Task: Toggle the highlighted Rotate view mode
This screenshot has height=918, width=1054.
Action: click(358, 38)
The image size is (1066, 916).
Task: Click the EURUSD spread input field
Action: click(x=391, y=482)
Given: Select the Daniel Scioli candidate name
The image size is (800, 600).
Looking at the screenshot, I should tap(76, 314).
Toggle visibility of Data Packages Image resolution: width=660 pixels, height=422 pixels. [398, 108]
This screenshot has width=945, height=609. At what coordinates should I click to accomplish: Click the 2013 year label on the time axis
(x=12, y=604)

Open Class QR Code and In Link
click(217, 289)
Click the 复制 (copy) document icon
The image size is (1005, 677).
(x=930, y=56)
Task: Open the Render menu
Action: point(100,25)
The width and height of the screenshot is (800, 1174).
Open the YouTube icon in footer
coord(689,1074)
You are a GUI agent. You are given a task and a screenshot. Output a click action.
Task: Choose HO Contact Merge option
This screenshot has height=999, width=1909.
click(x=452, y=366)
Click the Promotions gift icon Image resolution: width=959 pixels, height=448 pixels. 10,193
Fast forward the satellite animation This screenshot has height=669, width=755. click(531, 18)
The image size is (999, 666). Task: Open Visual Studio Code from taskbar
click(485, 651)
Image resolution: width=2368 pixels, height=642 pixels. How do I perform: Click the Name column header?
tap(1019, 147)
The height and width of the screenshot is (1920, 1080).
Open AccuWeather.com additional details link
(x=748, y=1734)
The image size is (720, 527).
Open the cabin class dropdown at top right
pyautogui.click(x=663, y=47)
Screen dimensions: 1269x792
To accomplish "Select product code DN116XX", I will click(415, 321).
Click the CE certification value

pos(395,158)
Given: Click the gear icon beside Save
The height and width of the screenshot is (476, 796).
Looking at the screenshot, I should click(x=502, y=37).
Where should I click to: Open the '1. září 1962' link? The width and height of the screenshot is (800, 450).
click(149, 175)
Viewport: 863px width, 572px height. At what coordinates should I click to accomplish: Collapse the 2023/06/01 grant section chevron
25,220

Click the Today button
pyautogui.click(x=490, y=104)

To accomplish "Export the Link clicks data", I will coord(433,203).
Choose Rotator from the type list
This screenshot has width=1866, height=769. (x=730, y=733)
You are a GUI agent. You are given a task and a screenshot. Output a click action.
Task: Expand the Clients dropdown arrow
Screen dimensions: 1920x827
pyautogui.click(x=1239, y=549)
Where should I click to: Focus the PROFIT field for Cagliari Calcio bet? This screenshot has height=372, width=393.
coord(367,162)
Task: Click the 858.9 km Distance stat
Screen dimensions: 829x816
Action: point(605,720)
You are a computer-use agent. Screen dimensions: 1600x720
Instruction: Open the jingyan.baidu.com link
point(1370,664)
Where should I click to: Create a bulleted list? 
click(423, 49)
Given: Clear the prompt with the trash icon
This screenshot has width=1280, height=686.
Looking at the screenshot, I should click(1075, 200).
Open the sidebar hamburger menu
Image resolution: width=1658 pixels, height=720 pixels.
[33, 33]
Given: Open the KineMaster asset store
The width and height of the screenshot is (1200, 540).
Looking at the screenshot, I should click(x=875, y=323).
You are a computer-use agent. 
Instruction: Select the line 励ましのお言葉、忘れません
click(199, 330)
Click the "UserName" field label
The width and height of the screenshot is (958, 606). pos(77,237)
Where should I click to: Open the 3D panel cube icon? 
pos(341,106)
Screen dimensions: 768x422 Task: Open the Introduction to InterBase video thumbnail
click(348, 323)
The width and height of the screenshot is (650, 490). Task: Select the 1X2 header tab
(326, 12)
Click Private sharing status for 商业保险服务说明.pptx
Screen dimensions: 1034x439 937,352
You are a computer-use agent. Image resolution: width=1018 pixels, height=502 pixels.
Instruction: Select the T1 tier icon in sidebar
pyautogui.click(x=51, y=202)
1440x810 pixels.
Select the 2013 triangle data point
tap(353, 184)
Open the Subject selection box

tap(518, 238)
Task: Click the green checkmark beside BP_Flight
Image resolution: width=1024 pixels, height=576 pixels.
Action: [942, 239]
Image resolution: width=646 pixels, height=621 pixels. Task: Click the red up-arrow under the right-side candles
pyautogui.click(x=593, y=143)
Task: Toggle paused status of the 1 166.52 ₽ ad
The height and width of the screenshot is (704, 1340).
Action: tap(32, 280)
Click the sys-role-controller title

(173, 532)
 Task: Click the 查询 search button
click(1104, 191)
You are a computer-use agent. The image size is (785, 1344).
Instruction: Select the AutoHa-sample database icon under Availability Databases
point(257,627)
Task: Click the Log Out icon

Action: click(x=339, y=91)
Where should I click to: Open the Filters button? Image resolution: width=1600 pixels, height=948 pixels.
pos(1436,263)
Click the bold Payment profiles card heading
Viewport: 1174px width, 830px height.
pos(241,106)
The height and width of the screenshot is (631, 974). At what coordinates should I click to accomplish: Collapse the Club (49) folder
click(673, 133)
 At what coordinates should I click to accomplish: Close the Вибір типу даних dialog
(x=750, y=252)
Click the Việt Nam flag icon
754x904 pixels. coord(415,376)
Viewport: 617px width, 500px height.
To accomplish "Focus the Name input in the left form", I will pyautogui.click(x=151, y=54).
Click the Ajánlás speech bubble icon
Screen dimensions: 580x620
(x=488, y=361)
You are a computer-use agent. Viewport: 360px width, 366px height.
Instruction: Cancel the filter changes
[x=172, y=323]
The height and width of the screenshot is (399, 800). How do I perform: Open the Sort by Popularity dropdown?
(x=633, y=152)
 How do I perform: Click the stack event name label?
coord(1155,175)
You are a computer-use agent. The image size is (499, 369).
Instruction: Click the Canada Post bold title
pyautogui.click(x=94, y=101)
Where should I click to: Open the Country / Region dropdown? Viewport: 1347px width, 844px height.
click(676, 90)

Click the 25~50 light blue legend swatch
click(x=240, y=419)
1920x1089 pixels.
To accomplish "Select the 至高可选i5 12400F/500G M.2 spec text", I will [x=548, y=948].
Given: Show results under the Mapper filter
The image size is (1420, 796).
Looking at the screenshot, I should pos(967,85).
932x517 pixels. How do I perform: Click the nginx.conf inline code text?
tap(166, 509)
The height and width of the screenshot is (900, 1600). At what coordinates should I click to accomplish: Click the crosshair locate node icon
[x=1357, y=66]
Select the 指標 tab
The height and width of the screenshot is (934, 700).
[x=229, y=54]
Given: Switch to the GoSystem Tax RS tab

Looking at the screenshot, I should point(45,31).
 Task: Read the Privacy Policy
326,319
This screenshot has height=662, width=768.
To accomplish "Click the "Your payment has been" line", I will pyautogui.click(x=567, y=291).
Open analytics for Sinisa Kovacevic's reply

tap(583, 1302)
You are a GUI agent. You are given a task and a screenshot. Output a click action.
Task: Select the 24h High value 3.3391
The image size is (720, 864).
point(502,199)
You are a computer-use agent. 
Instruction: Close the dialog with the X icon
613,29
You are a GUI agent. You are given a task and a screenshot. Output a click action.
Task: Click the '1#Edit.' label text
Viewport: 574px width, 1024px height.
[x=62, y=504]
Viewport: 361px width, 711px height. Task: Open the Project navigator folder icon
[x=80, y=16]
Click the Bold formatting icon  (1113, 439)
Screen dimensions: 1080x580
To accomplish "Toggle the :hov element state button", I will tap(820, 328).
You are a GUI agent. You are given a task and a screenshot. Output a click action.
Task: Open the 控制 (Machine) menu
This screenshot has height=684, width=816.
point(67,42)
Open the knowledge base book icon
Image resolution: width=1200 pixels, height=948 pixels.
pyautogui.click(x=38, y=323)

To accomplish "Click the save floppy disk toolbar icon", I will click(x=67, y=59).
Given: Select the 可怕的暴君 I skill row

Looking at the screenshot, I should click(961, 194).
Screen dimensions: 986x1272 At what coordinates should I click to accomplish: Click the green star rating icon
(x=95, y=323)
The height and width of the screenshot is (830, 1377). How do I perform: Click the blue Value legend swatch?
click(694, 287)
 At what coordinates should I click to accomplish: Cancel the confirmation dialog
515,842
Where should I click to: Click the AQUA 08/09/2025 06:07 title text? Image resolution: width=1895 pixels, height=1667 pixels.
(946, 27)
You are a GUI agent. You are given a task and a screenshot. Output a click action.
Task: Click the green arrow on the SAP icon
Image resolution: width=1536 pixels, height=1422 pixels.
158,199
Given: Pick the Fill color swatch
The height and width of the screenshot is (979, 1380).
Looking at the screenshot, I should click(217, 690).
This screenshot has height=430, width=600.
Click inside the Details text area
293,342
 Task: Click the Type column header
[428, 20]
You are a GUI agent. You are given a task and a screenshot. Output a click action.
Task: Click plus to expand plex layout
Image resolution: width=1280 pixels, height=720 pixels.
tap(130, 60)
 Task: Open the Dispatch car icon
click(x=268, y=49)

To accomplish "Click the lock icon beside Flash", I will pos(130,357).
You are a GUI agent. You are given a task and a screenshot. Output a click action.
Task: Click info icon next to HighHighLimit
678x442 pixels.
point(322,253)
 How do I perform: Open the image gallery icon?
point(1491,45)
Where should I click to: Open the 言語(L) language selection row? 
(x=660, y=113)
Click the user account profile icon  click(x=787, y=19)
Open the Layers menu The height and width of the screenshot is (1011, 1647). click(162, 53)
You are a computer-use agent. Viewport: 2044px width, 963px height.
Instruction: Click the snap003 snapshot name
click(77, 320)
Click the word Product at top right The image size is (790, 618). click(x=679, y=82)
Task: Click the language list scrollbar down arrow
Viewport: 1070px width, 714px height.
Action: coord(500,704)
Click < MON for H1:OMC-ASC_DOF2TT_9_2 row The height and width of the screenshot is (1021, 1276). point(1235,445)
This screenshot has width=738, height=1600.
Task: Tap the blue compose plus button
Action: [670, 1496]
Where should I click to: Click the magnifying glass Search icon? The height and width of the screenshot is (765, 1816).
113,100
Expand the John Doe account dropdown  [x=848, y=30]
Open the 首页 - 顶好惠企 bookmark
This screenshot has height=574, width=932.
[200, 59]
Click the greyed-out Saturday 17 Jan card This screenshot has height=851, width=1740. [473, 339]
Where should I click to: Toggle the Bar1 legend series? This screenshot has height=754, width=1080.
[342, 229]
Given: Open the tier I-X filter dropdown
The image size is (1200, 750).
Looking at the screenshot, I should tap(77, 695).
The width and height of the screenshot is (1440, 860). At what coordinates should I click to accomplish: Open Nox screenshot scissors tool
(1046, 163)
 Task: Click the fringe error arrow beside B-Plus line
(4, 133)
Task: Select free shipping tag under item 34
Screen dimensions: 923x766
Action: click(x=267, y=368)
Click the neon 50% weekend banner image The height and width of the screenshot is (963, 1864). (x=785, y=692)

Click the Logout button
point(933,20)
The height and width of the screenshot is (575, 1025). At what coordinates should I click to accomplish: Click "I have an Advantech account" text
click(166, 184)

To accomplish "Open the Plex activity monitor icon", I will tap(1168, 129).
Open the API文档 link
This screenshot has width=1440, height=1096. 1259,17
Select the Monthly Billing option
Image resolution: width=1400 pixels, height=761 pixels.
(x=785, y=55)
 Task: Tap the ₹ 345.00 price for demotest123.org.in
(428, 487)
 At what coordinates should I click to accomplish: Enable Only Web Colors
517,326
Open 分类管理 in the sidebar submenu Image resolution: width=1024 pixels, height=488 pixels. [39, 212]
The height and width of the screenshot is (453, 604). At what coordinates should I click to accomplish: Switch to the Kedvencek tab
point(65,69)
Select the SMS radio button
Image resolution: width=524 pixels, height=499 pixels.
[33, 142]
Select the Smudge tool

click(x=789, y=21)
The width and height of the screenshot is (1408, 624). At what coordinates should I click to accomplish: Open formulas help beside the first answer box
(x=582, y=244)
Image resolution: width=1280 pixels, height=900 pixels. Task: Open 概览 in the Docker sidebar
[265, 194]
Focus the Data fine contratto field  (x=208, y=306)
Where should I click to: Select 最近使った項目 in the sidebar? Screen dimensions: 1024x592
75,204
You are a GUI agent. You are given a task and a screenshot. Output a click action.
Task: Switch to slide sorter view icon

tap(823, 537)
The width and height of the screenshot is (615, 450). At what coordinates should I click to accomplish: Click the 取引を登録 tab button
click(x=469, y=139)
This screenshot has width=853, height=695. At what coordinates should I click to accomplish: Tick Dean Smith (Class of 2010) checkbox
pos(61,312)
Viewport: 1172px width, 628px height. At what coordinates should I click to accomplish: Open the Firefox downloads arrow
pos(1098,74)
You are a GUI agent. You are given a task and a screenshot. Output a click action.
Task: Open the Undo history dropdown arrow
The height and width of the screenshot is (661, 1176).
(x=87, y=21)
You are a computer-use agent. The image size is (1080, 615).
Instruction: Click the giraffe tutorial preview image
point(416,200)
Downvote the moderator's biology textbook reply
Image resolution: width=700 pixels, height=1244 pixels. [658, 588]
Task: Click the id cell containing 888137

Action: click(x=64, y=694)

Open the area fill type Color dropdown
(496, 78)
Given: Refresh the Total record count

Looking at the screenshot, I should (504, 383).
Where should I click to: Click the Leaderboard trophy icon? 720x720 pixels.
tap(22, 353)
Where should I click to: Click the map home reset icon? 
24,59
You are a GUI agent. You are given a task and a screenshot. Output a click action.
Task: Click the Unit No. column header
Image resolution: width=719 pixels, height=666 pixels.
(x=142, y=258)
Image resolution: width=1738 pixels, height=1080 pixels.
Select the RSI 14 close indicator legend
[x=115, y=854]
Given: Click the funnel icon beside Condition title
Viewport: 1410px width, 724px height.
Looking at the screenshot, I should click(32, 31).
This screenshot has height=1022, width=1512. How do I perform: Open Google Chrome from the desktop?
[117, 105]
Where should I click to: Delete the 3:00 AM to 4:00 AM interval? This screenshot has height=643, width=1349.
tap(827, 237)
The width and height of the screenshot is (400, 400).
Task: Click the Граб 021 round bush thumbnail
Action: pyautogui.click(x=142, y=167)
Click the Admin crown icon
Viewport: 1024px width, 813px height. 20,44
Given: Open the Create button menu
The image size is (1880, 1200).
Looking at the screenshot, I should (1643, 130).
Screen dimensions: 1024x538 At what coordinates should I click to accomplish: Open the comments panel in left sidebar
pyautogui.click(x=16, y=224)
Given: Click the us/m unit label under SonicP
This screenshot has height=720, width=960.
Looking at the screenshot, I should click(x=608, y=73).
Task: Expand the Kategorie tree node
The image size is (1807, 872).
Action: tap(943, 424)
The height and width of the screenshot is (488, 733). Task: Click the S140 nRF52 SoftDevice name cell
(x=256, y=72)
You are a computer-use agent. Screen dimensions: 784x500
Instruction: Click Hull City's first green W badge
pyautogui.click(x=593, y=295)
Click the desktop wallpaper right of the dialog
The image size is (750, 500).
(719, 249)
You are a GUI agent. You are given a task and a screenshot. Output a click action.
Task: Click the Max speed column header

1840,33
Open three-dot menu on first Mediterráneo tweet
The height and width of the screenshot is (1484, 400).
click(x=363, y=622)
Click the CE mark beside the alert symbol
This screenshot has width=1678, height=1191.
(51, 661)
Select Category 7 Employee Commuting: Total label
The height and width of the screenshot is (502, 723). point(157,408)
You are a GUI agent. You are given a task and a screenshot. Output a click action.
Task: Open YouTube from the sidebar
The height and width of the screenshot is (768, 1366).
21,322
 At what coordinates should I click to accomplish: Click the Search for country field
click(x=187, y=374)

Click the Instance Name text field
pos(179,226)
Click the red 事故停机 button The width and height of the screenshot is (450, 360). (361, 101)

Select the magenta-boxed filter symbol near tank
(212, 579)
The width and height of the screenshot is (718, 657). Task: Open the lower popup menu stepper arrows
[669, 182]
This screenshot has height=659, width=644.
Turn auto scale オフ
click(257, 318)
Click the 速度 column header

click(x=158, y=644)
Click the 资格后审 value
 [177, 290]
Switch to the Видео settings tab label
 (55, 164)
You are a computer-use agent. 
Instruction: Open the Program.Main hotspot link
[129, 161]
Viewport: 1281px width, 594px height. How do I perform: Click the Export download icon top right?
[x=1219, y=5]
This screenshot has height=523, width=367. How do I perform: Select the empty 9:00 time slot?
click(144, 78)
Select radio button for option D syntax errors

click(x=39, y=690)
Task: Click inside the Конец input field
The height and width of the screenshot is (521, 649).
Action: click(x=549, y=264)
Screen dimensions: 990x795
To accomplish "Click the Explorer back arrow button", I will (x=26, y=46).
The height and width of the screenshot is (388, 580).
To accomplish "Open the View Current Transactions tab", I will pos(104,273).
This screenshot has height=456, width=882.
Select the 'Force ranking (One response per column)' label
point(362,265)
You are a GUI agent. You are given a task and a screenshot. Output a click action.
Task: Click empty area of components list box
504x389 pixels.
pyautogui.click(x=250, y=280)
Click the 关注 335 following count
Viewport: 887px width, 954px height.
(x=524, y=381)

(AIM OF THE EXERCISE): Where a line above contains the word "card", show that line.

(ANSWER TO THIS EXERCISE):
Click the bold Payment profiles card heading
Click the greyed-out Saturday 17 Jan card This screenshot has height=851, width=1740. [473, 339]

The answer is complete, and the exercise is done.